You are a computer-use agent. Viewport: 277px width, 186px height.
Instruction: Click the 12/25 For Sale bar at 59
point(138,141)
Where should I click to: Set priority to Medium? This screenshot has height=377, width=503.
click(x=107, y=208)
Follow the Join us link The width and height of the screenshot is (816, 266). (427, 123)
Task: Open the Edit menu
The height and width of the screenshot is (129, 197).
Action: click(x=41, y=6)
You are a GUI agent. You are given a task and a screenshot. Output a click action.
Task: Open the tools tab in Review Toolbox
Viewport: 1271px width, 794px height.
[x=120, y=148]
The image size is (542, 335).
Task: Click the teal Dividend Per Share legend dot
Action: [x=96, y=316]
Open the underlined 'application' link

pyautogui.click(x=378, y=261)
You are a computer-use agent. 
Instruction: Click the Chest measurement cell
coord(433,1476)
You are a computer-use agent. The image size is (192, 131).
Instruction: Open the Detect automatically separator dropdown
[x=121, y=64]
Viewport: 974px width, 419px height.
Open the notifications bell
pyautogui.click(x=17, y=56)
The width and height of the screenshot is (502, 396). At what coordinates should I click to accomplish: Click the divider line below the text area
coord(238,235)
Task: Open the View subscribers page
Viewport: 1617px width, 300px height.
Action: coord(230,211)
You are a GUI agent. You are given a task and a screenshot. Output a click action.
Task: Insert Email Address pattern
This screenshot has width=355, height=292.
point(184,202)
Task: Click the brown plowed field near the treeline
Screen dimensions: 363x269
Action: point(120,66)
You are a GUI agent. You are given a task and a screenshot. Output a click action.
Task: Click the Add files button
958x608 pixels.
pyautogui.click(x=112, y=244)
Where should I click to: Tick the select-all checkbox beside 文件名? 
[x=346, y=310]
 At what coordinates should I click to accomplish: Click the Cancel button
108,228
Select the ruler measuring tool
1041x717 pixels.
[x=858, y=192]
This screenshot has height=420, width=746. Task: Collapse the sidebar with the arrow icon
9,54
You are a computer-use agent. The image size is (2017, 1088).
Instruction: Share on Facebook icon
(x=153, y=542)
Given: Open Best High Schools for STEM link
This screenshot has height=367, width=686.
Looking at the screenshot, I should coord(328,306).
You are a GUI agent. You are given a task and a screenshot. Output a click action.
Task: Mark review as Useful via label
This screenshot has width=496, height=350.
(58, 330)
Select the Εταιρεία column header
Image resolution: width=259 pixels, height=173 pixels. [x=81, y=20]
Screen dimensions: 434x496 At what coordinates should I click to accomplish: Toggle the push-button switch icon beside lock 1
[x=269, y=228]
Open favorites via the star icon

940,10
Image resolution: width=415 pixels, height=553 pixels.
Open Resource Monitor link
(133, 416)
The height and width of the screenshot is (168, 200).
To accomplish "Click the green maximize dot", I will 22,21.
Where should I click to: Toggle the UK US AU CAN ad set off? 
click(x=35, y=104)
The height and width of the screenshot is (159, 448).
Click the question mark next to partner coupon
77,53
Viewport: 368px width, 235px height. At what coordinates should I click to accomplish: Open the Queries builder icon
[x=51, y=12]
..............................
**What this task involves:** Scan the data above; copy every line where "computer" appears.

**Finished exercise:**
You are a computer-use agent. Viewport: 277px width, 186px height.
You are a computer-use agent. 
You are a computer-use agent. The image size is (192, 131).
You are a computer-use agent. The image size is (2017, 1088).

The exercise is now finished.